3 minute read

Beyond the Single Image - Introduction

Bi-Monthly Competition Winners and Their Projects

Ian Wright ARPS

While a single image can communicate a great deal, the project and the photo-essay form the structure in which documentary photographers operate.

I always work for a group of pictures, to tell a story. If you ask which picture in a story I like most, it is impossible for me to tell you this. If I must select one individual picture, it is very difficult for me.

(Excerpt from an interview with Sebastiao Salgado by Ken Lassiter, Photographer’s Forum).

With this in mind I decided to contact the winners of recent RPS Documentary Group Bi-Monthly competitions, to discuss their projects with them, (with my own image and ‘Rooted’ project also being part of the group). I invited the winners to put an image they had picked out as individually significant, into a wider context.

The projects reveal the great variety of opportunities to tell stories that matter. Four of us had worked on social or political documentaries but Paul Bryne’s ‘Rusty Relics’ reminds us that documentary has a much wider scope.

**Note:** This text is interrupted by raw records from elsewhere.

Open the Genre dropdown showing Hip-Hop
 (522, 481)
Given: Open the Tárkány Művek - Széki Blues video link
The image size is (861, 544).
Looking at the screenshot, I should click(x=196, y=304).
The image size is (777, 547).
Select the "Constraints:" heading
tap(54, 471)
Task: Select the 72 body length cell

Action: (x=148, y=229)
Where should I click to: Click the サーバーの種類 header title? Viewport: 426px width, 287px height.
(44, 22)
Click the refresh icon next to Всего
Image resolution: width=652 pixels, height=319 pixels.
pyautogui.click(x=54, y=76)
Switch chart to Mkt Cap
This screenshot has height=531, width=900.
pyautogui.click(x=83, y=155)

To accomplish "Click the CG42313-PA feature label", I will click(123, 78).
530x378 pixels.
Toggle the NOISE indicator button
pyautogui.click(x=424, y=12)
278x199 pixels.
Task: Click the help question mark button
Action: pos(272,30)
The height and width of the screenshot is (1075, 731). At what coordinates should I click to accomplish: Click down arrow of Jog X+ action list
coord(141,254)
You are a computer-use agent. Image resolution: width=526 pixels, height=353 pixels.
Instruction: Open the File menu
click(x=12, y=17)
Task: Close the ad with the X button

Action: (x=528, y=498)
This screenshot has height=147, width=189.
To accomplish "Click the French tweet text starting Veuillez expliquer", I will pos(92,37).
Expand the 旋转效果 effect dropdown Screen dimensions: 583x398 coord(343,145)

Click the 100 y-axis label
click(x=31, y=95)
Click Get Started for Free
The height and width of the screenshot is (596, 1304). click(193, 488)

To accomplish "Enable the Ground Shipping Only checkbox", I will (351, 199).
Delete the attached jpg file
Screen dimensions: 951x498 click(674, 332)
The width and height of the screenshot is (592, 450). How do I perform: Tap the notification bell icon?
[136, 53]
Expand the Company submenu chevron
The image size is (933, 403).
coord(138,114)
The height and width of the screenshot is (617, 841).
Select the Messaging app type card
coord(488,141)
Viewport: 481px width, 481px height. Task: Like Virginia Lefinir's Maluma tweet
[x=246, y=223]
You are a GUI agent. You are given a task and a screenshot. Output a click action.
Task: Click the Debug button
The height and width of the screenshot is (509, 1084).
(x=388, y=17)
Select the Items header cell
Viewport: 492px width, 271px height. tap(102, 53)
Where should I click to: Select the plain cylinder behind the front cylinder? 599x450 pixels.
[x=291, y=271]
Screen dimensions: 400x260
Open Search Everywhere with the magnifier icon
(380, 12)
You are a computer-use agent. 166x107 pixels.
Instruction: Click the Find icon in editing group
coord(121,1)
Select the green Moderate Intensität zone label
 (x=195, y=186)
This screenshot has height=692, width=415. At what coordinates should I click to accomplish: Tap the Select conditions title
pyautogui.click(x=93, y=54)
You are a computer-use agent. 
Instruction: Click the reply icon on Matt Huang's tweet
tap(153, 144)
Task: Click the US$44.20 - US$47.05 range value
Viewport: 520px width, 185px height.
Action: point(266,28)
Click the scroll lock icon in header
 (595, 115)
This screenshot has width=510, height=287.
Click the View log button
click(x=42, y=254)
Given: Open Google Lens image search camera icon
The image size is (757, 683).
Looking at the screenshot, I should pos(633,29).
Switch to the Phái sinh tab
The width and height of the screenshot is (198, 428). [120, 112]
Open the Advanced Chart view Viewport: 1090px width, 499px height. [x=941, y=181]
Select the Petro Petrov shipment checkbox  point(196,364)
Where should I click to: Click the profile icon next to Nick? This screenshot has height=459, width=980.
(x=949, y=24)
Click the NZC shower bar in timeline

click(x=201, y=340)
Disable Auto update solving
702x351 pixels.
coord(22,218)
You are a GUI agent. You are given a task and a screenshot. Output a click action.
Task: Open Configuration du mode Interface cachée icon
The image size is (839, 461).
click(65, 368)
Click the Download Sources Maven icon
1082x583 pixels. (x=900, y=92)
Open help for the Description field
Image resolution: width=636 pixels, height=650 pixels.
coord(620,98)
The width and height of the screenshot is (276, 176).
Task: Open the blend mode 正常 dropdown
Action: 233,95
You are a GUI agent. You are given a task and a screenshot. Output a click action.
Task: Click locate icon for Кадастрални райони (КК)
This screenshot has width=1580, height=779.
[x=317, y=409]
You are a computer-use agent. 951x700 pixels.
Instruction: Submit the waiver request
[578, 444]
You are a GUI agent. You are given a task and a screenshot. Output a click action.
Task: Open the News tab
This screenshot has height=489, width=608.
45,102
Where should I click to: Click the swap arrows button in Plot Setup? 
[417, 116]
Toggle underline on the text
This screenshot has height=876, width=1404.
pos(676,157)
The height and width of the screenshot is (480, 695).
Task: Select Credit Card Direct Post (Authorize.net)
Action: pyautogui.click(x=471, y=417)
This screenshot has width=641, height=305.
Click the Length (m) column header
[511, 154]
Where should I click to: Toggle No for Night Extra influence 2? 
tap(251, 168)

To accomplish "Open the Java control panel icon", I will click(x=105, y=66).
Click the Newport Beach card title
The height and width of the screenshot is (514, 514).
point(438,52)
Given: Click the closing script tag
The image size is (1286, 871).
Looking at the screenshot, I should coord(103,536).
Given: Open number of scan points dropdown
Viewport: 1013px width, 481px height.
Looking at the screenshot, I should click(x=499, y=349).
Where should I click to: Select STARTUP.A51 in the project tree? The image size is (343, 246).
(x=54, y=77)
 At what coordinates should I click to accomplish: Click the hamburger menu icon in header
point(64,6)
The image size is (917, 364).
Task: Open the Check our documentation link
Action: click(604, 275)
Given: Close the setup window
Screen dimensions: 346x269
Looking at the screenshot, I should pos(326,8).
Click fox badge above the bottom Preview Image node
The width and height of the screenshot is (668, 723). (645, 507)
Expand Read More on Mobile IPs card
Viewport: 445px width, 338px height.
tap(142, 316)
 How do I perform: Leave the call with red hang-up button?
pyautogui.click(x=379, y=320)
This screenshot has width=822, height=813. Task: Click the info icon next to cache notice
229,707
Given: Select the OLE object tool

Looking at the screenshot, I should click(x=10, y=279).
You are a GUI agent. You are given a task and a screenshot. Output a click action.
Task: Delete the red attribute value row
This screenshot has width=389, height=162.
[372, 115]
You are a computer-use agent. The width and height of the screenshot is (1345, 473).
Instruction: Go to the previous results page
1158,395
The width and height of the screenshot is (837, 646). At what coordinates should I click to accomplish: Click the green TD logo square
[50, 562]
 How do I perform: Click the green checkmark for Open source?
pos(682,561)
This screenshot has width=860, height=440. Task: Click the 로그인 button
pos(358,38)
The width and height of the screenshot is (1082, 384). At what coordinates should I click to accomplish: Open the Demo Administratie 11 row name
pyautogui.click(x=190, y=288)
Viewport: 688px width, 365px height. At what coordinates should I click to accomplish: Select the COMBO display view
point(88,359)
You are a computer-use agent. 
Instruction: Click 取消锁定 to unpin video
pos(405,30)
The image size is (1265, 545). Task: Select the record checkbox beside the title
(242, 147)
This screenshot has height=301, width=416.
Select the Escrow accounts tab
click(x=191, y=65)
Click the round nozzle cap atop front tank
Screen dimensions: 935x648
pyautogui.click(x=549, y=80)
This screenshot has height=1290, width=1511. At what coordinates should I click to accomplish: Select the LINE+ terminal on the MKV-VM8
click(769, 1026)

My interviews were aimed at discovering the mind-set of the photographers – why were they attracted to their subject matter, how did they approach the task from a social-interaction and access perspective, what are their photographic influences and what had they discovered through the project. I asked them to talk me through one or two of their images.

Many thanks to Mark Slater, Lorraine Poole, Paul Bryne and Angus Stewart for their excellent contributions.

What’s the objective of a documentary project? My answer would be to achieve to achieve ‘thereness’ - ‘a sense that we are looking at the world directly’. Or in the words of Larry Fink who I interviewed earlier in the year, ‘to take a two-dimensional picture and make it something that a viewer enters and doesn’t want to leave. So that once they enter the universe of the picture, they become immersed in what it was like to be in this space and time, right then and right there.’

This is perhaps a big ‘ask’. Whether images in a documentary project achieve this ‘transportation’ of the viewer is not entirely in the hands of a photographer – it also depends on the curiosity, imagination, empathy, life experiences, the ‘seeing abilities’ of the viewer and the time they are prepared to give to seriously looking. The viewer – as well as the photographer - needs to consider the content of a photo essay - the information, ideas and perspective that are communicated.

Sebastiao Salgado has spoken of this: ‘What I want is to create a discussion about what is happening around the world and to provoke some debate with these pictures. Nothing more than this. I don’t want people to look at them and appreciate the light and the palate of tones. I want them to look inside and see what the pictures represent, and the kind of people [and issues] I photograph.’ This is why some text is necessary to ‘frame’ documentary images – and why I asked the series of questions about the photographers’ projects which follow.

While we have some exceptional documentary photographers, I’m not sure that we have a culture in the photography groups in this country which puts sufficient stress on this narrative foundation of documentary photography. At root, it’s really very simple - two questions - what’s this about? does the photographer communicate this effectively? The answers of course may not be simple – as I explain in regard to my own project. That’s part of the value of documentary work. My personal experience is that, in their discussions and pre-occupations, many photography groups commonly obsess about the medium rather than appreciating that the message is the starting point and that images without a concept, however technically brilliant, have no documentary meaning.